Hannah se place alors légèrement en diagonale de son père et saute le mètre et demi qui la sépare de lui. Mais en la réceptionnant, le poids de la fillette de huit ans fait tomber le professeur au sol. Hannah s'allonge sur le torse du Lillois et le fixe toute souriante.
- Je t'ai eu ! dit-elle enjouée.
- Vraiment ? demande Romain avant de la chatouiller.
Hannah tente de rouler par terre mais son père la saisit par la taille et la porte sur son épaule comme si elle ne pesait rien. Il prend le chemin de la maison, marmonnant un "on t'attend à la maison jeune fille" camouflé par les rires de l'enfant.
Lille, avril 1934.
Âgée de quinze ans, Hannah est épanouie dans sa vie la plupart du temps. Bonne élève et adolescente droite dans son comportement, elle fait la fierté de ses parents. Depuis un an déjà, elle se rend très régulièrement à la librairie d'Henry Ramier. Elle y passe pas mal de temps à lire ; mais elle donne aussi un coup de main au libraire pour la gestion de l'échoppe. Depuis plusieurs mois, Henry joue un rôle de professeur auprès de l'adolescente. Il lui apprend tout le savoir qu'il possède ainsi que celui qu'il garde dans ses vieux livres.
Pendant qu'Henry fait l'inventaire de sa boutique, Hannah traîne entre les étagères qui contiennent les vieux livres. Elle passe ses doigts délicatement dessus en regardant les titres des ouvrages. Son regard s'arrête sur l'un d'entre eux : "Histoire de la Germanie". Elle prend doucement l'ouvrage de manière à ne pas l'endommager, puis elle se dirige vers le bureau du libraire.
- Tu as déjà lu ce livre ? demande-t-elle alors que l'homme relève tout juste la tête de son livre.
- Oui. Il traite de l'histoire de l'Allemagne, cela devrait t'intéresser, tu devrais le lire.
- On nous parle de l'Allemagne à l'école.
- En bien ?
- Non, on ne peut pas vraiment dire ça...
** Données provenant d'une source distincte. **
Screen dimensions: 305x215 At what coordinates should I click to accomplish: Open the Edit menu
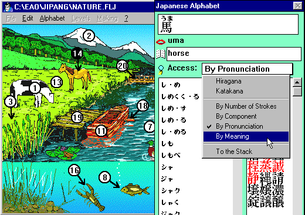(28, 18)
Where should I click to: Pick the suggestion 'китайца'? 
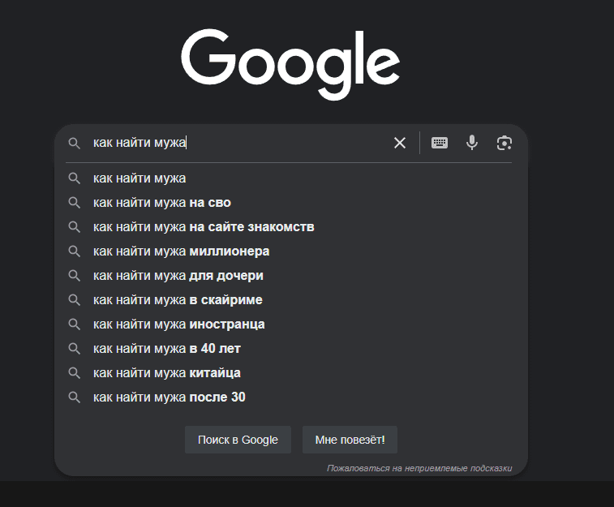pyautogui.click(x=290, y=372)
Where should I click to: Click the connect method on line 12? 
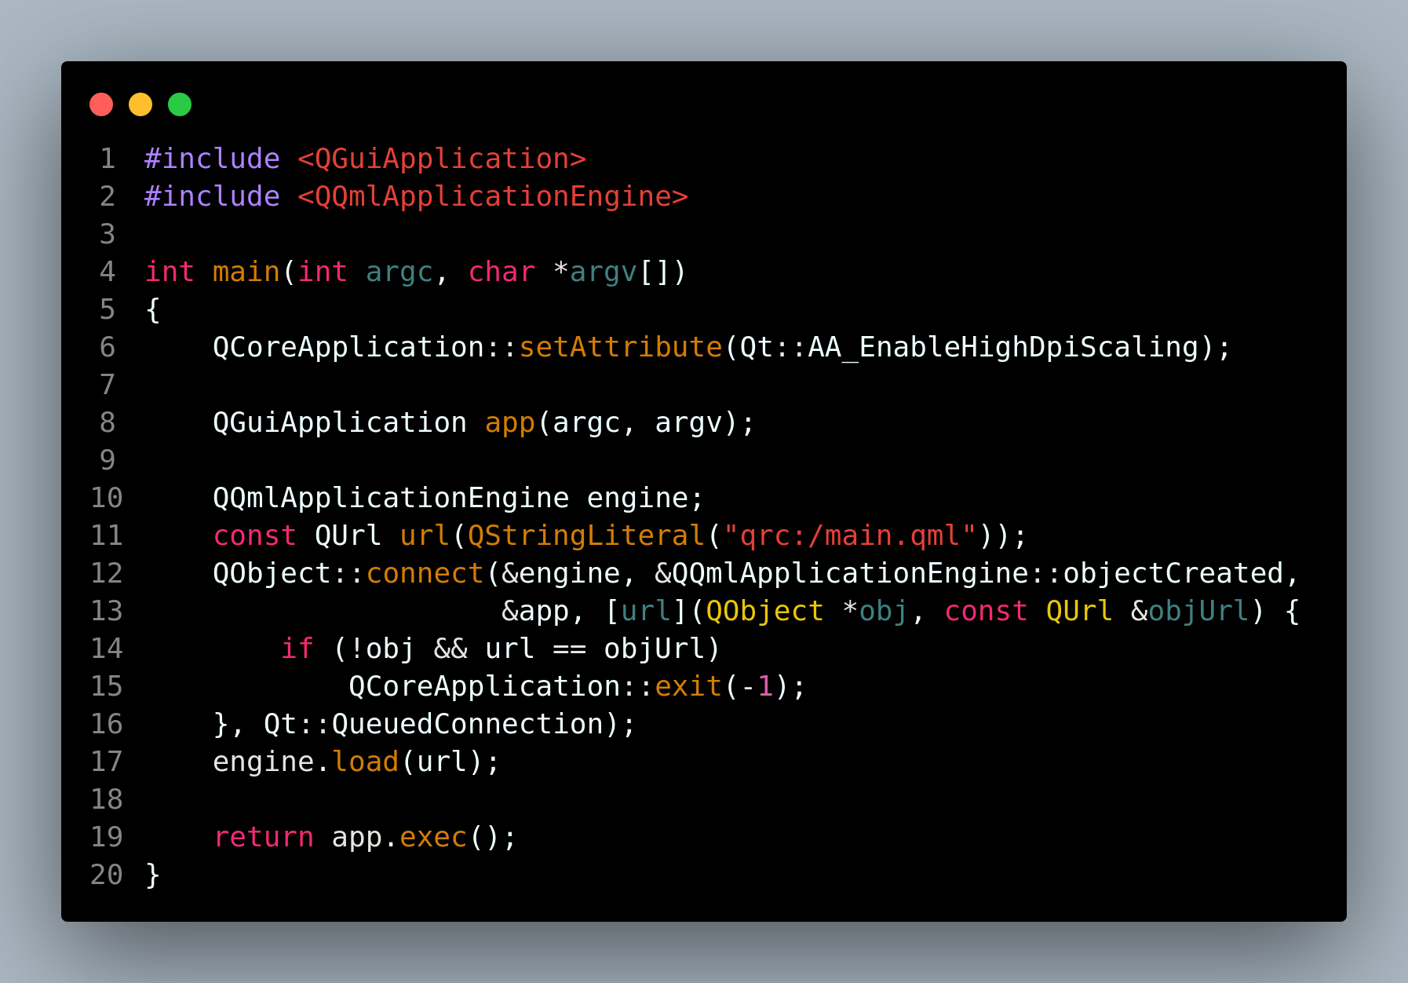pos(424,573)
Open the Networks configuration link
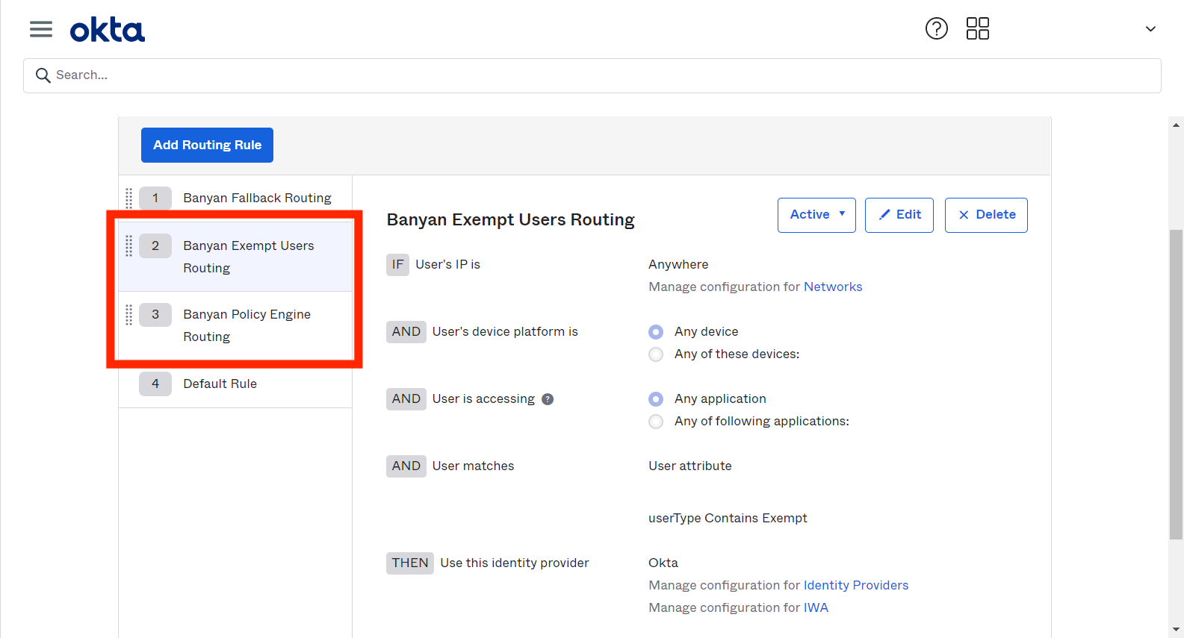This screenshot has height=638, width=1184. pos(832,287)
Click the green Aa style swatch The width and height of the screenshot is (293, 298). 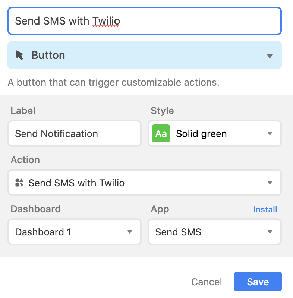click(x=161, y=133)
- Alors lis-le, c'est toujours une bonne chose de connaître le passé des autres pays.
- D'accord.
Paris, juillet 1937.
Après son dix-huitième anniversaire et après avoir terminé le secondaire, Hannah a suivi Henry sur Paris. Elle fait désormais des études littéraires à l'université de La Sorbonne. Henry et les parents d'Hannah lui donnent chaque mois de quoi être un minimum indépendante. Elle est à présent réellement employée à la librairie et plus seulement bénévole. Depuis tout ce temps, elle a acquis un grand nombre de connaissances mais aussi de valeurs. Comme son père, elle aime son pays et possède un sentiment d'appartenance très fort qu'elle tire des révolutions françaises, là où la liberté, l'égalité et la fraternité ont pris un sens pour la première fois.
La jeune femme s'accommode doucement à la vie dans la capitale, à son plus grand plaisir. Cette ville l'a toujours fait rêver et depuis qu'elle est enfant, elle souhaite y vivre. Elle consacre parfois son temps libre à la découverte des monuments si célèbres et des musées de la ville. Elle passe aussi beaucoup de temps dans la bibliothèque universitaire qui lui offre un très large choix d'ouvrages à découvrir.
Paris, novembre 1939.
La guerre a éclaté en Europe depuis maintenant un mois. La Pologne est envahie, l'armée française se cache derrière la ligne Maginot, attendant l'arrivée des Allemands. À Paris, la guerre n'inquiète pas grand monde ; les Français ont gagné la dernière guerre, alors ils gagneront celle-ci. Hannah reste méfiante tout de même : à toujours se croire plus fort, on finit par se faire battre, l'Histoire l'a montré à maintes reprises. Henry tente de la rassurer, il n'y a aucun combat sur le territoire, pour l'instant il n'y pas d'inquiétude à se faire.
Le temps passe, les combats éclatent, la peur commence à se faire sentir. La menace se rapproche et dans les journaux comme dans les bruits de couloir, la guerre n'est plus que le seul sujet qui anime la plupart des conversations. Le gouvernement mène une stratégie attentiste qui le conduit doucement à sa perte. Et c'est au mois de mai de l'année 1940 que l'inquiétude s'affiche sur tous les visages français, lorsque l'armée allemande envahit le pays. Le mois de juin est perdu, la France vaincue, il est temps d'entrer en résistance.